- North American Wii version cover art
- Developers: Universomo (iOS); Blue Tongue Entertainment (Wii); BlitWorks (PC, PS4, Xbox One, Switch);
- Publishers: THQ Wireless (iOS); THQ (Wii); THQ Nordic (PC, PS4, Xbox One, Switch);
- Director: Nick Hagger
- Designers: Mark Morrison Christian Canton Andrew Trevillian
- Programmer: Dan Khoan Chau
- Artists: Terry Lane Lewis Mitchell Lynda Mills
- Composer: John Guscott
- Series: de Blob ;
- Platforms: iOS, Wii, Windows, PlayStation 4, Xbox One, Nintendo Switch
- Release: iOSWW: 8 July 2008; WiiNA: 22 September 2008; AU: 25 September 2008; EU: 26 September 2008; WindowsWW: 27 April 2017; PlayStation 4, Xbox OneWW: 14 November 2017; Nintendo SwitchWW: 26 June 2018;
- Genre: Puzzle-platform
- Modes: Single-player, multiplayer

= De Blob =

2008 puzzle-platform game

de Blob is a puzzle-platform game developed by Blue Tongue Entertainment and published by THQ for the Wii. Playing as Blob, the player explores and liberates the fictional Chroma City from the evil INKT Corporation.

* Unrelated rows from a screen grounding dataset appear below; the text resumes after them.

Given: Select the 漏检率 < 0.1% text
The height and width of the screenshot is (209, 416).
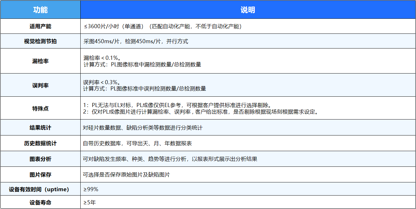Looking at the screenshot, I should pyautogui.click(x=100, y=58).
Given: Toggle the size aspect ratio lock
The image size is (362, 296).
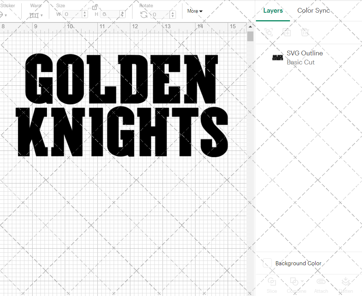Looking at the screenshot, I should (x=94, y=7).
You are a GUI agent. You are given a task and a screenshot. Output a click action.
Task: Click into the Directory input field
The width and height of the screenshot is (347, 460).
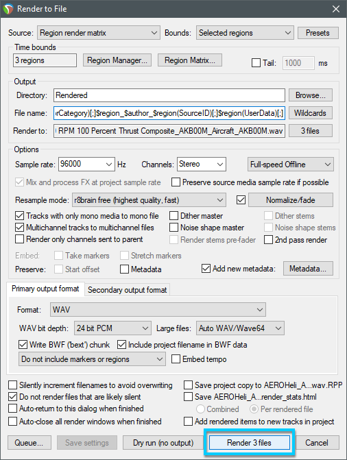click(169, 95)
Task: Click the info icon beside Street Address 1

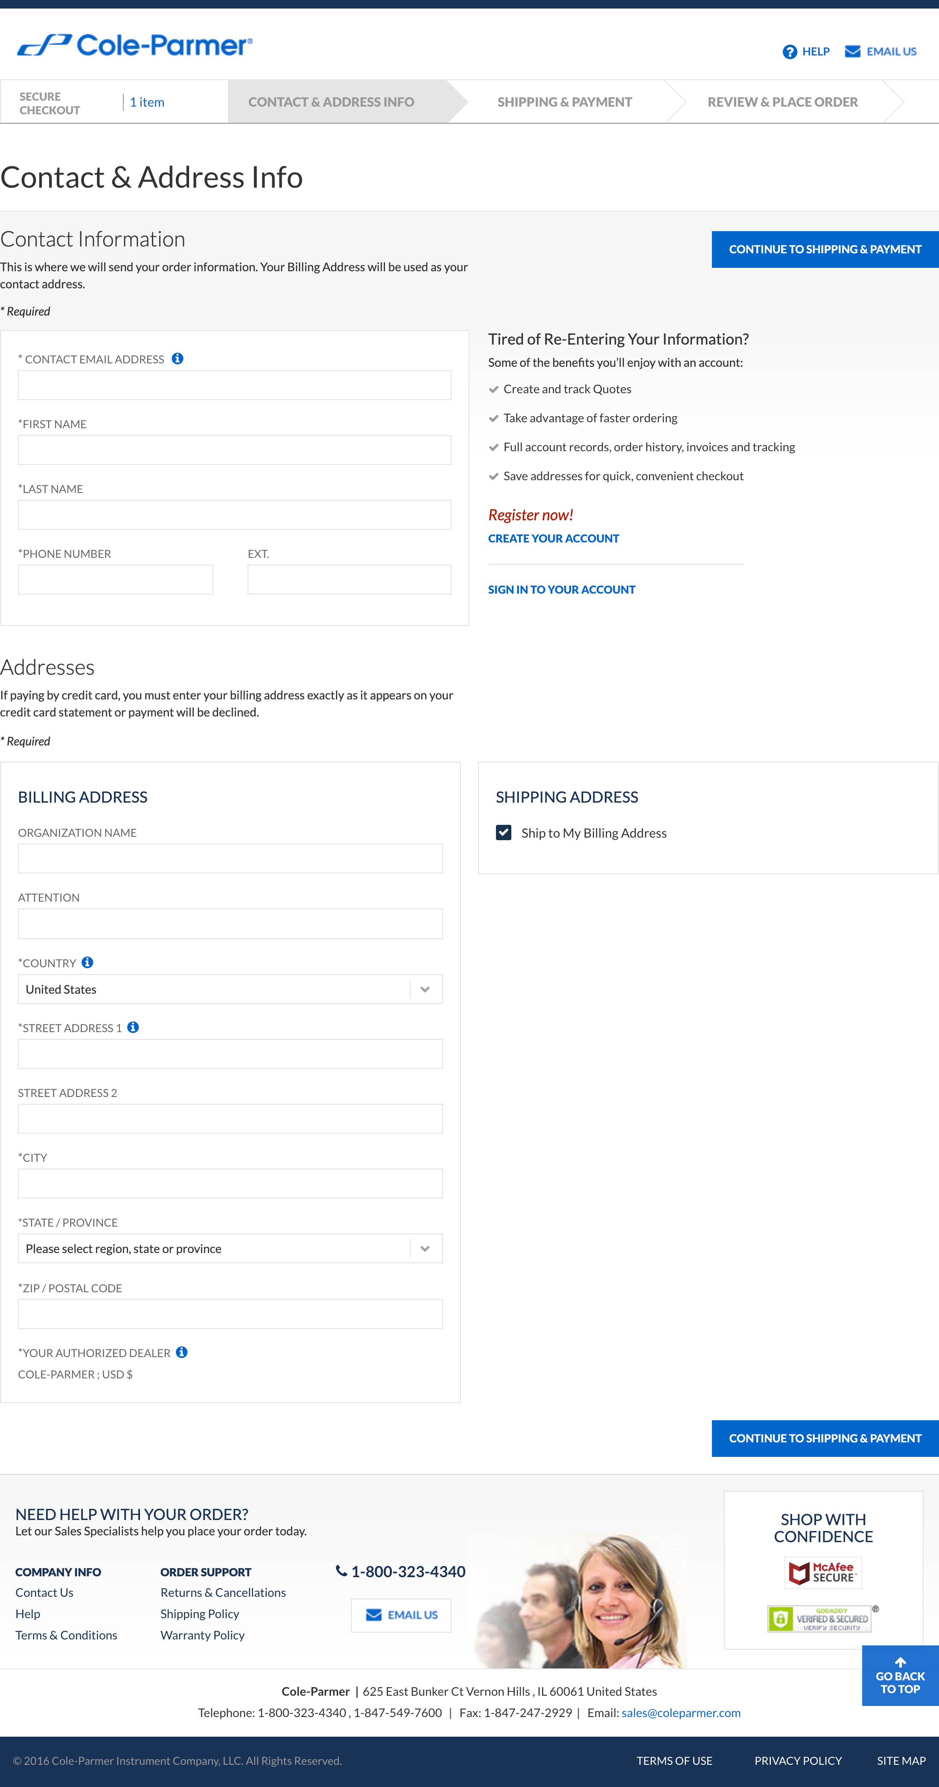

The game was originally scheduled for a February 2008 release, but was delayed and then released on 22 September for the Wii. An iOS version of the game, developed by Universomo, ended up releasing earlier on 8 July the same year. A version for the Nintendo DS was being developed by Helixe, but it was ultimately canceled.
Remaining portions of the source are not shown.